Over 21 million people in the UK volunteer at least once a year and this contributes an estimated £23.9bn to the UK economy. These 21 million people are a shining example of the difference volunteering can make. Volunteers Week aims to inspire people and showcase the range of volunteering opportunities available.
The Africa Mercy delivers free healthcare to countries where the services of professional medical staff are most needed. The ship is currently docked in Madagascar, one of the world’s poorest countries with only 2 physicians and 3 hospital beds available for every 10,000 people.
Mercy Ships depends entirely on volunteers to continue their work; they offer a second chance to many who thought there was none. The charity’s volunteers come from all walks of life but share the same common interest in their quest to improve the lives of others. Ranging from cooks to surgeons to engineers to dentists, each individual volunteer is vital to the running of Mercy Ships.
Ali Herbert (56) from Gloucester, has volunteered with Mercy Ships an impressive 17 times as a registered nurse working as an anaesthetic assistant. Reflecting on the time she has spent volunteering she said: “Mercy Ships is remarkable in the way that the volunteers also train local healthcare workers and therefore the work of the charity serves not only the present needs, but also the future needs of a country - what a legacy to be able to leave behind!

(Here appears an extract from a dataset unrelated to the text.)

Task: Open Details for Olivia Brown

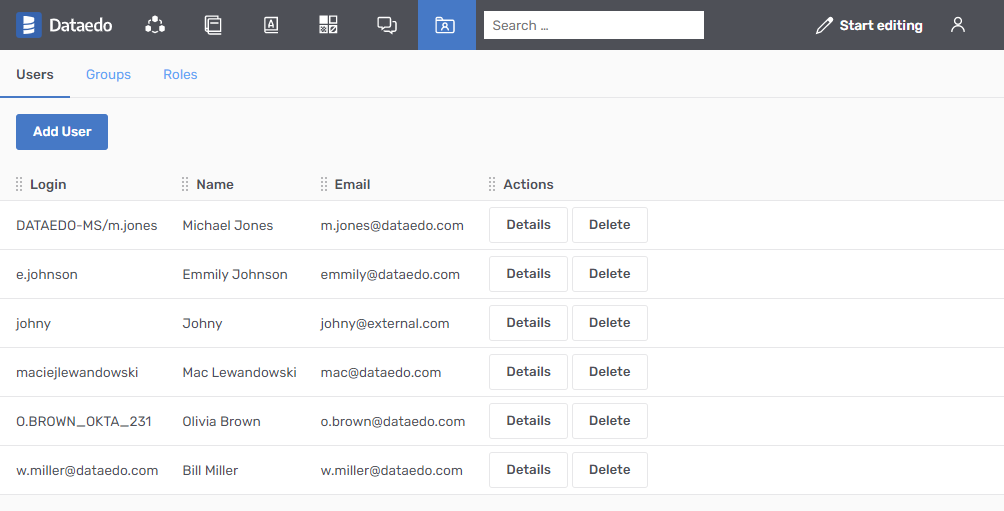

“When you are on the ship you have got to think outside the box quite a bit and that’s definitely an invaluable skill I have developed from volunteering with Mercy Ships. I particularly enjoy working in the operating room where the fistula surgery is carried out – these poor women have been through so much, but to share their joy after surgery is so humbling and rewarding. I’d encourage anyone to consider volunteering, for me it’s been a life changing experience.”
Judy Polkinhorn, Executive Director of Mercy Ships UK, said: “The volunteers at Mercy Ships are vital to the charity’s mission; the work they do is life changing, not only to patients but to the volunteers themselves. Through challenging conditions volunteers find their skills dramatically developed and experience rewarding and inspiring changes to their personal lives in helping others.
“To be a volunteer you have to be courageous, brave, committed and passionate and these are qualities that are so deeply admired in our volunteers who selflessly give up their time to help carry out the lifesaving work on board. We are grateful to our volunteers everyday but to have a week specifically dedicated to volunteers is very special and something that we want to be a part of.”